Selon les estimations de Natixis, si la Grèce refusait de payer sa dette, le déficit public atteindrait les 3 % du PIB et le déficit de la balance courante (qui est l’endettement de la Grèce auprès du reste du monde) serait de 3,5 %. Ce défaut total sur la dette grecque contribuerait certes à rendre la situation plus soutenable, mais il ne ramènerait pas encore la Grèce à l’équilibre. Un défaut complet, plus une perspective de reprise de la croissance (probablement par des investissements extérieurs) permettraient plus certainement de rétablir la situation. Mais ces deux conditions mettent en oeuvre des mécanismes et comportements antagonistes.
La solution à la crise grecque ne peut donc être qu’un défaut substantiel. Est-ce une merveilleuse idée ? Probablement pas. Le défaut de la Grèce revient à faire payer d’autres acteurs, principalement les États et la Banque Centrale Européenne. Pour le dire rapidement, l’impossibilité de faire payer les ménages grecs les plus riches conduit à taxer les ménages d’autres pays… qui ont le bon goût d’honorer leurs impôts. Le défaut de la Grèce reviendrait à faire payer 360 Mds d’euros au reste de l’Europe. Encore une fois, il semble ne pas y avoir d’autre issue.

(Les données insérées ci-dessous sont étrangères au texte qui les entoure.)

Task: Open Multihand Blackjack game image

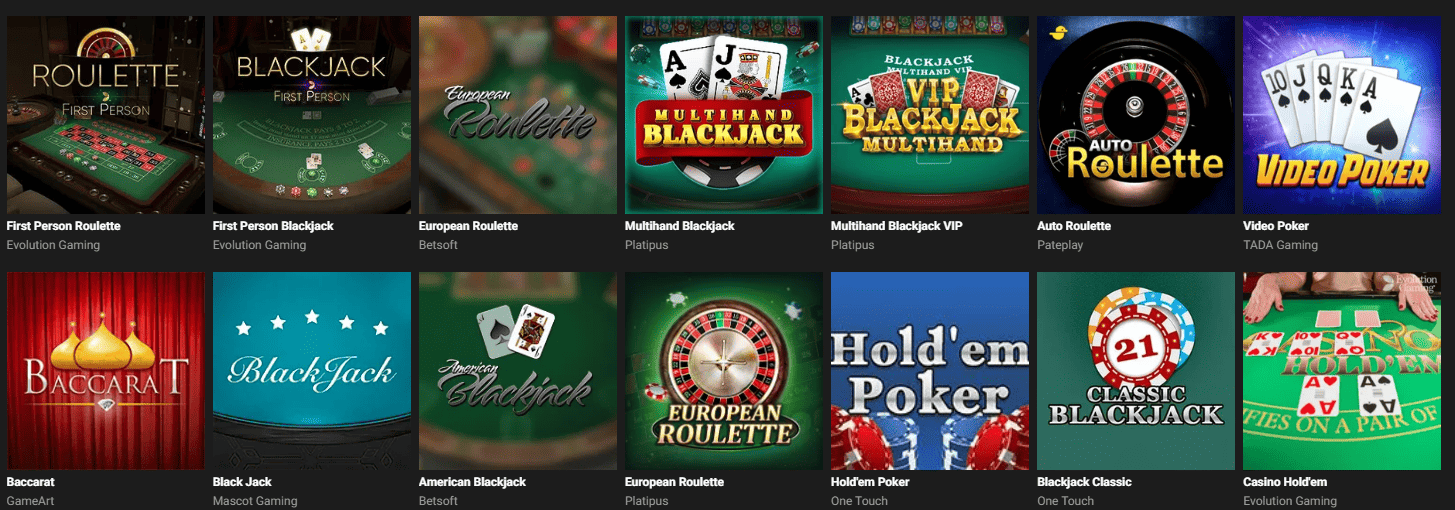Action: tap(724, 115)
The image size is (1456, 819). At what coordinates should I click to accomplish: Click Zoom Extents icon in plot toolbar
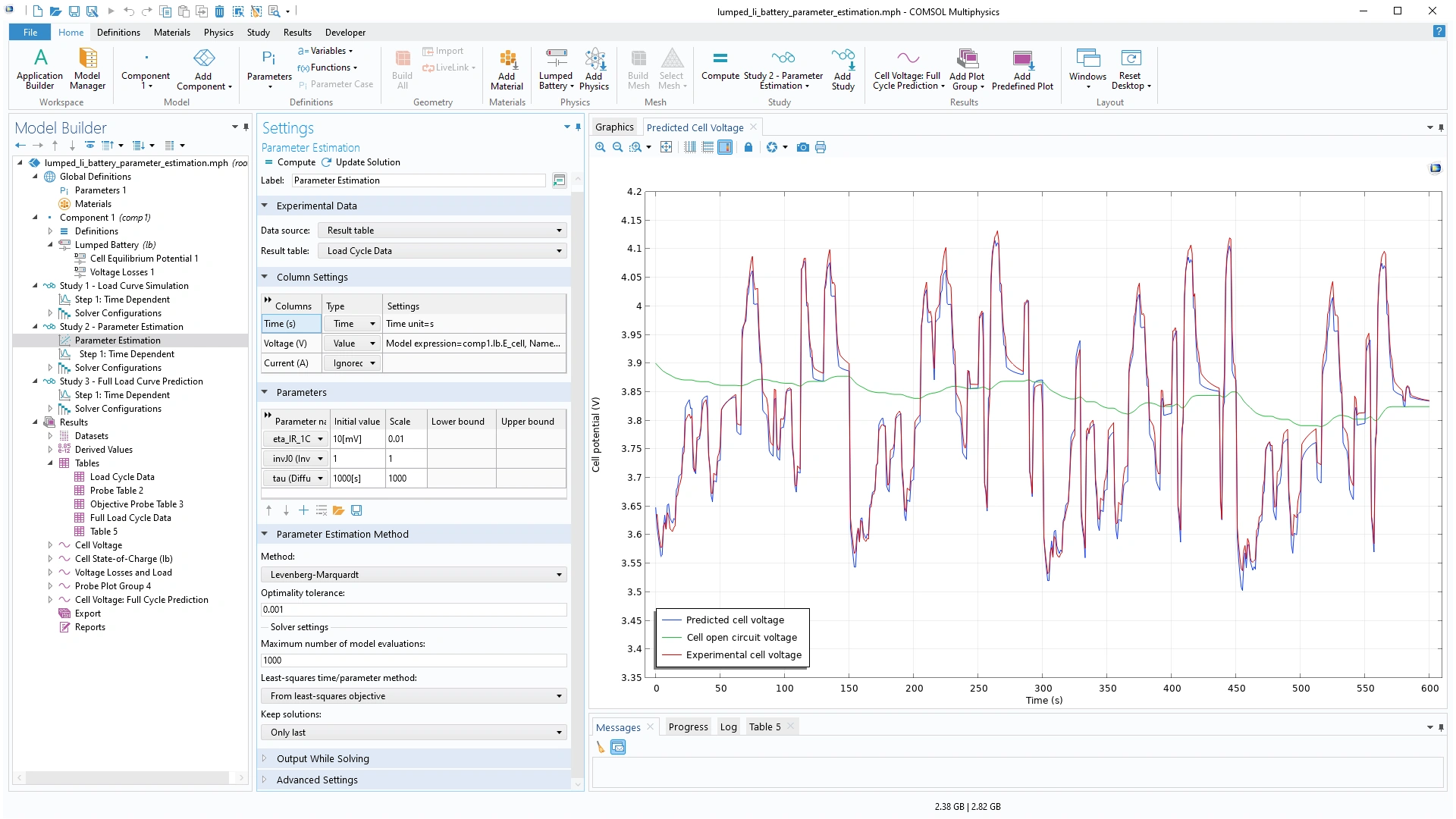[666, 147]
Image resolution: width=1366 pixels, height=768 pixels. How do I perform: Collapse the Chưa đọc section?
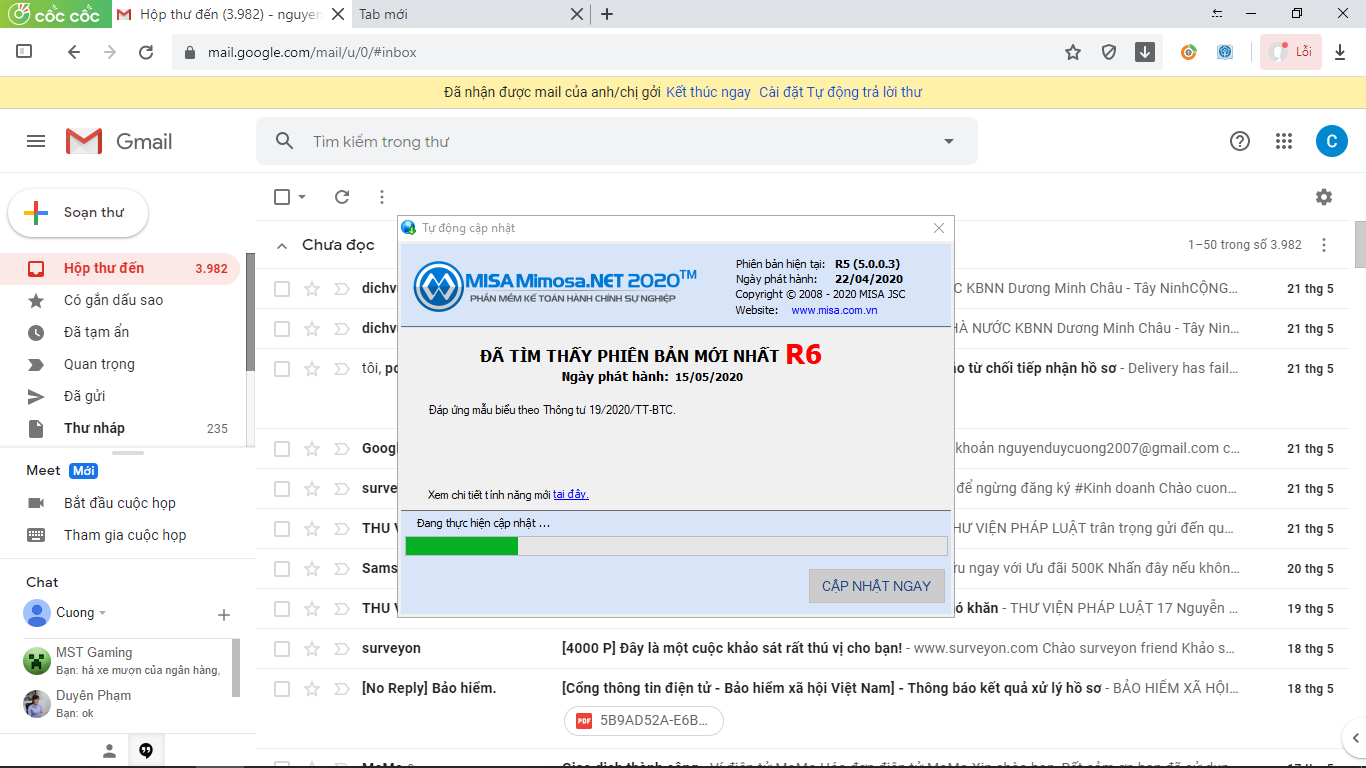[282, 245]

La sortie de la zone euro peut-elle être une partie de la solution pour la Grèce ? Le gain essentiel d’une sortie de la zone euro est de rendre les produits grecs moins chers, ce qui stimule les exportations. Le problème est que les exportations sont faibles, de l’ordre de 16 Mds d’euros alors que les importations avoisinent les 45 Mds d’euros. Une dévaluation de la monnaie grecque n’aurait qu’un effet d’appauvrissement durable de la population. Quel serait le coût pour l’Europe d’une sortie de la Grèce (en plus d’un défaut) ? L’Europe verrait une partie de ses exportations vers la Grèce ralentir, mais surtout le risque d’explosion de la zone euro affecterait le coût de financement d’autres pays, dont l’Espagne. Le coût économique de cette contagion est très difficile à estimer. Il pourrait être l’équivalent du montant de la dette, au minimum, et risquerait d’enclencher une désintégration de la zone euro par son effet domino.
Ainsi, il semble certain qu’il faudrait mieux un défaut de la Grèce dans la zone euro qu’une sortie de la Grèce accompagnée d’un défaut. Cependant, cette option semble difficile du fait de l’engagement de la BCE notamment dans le soutien à la Grèce. Il n’y a donc pas de choix, sinon d’organiser un défaut partiel rendant la situation soutenable tout en aidant la Grèce à mettre en place un système fiscal efficace et une base exportatrice. Mais que veut dire aider la Grèce, quand les grecs eux-mêmes reconnaissent la faillite de la classe politique, ce qui est au fond une grande partie du problème ? Ce n’est plus de l’économie mais de la politique et de la diplomatie. Il en faudra aussi probablement pour convaincre les populations des autres pays d’accepter la moins douloureuse des solutions.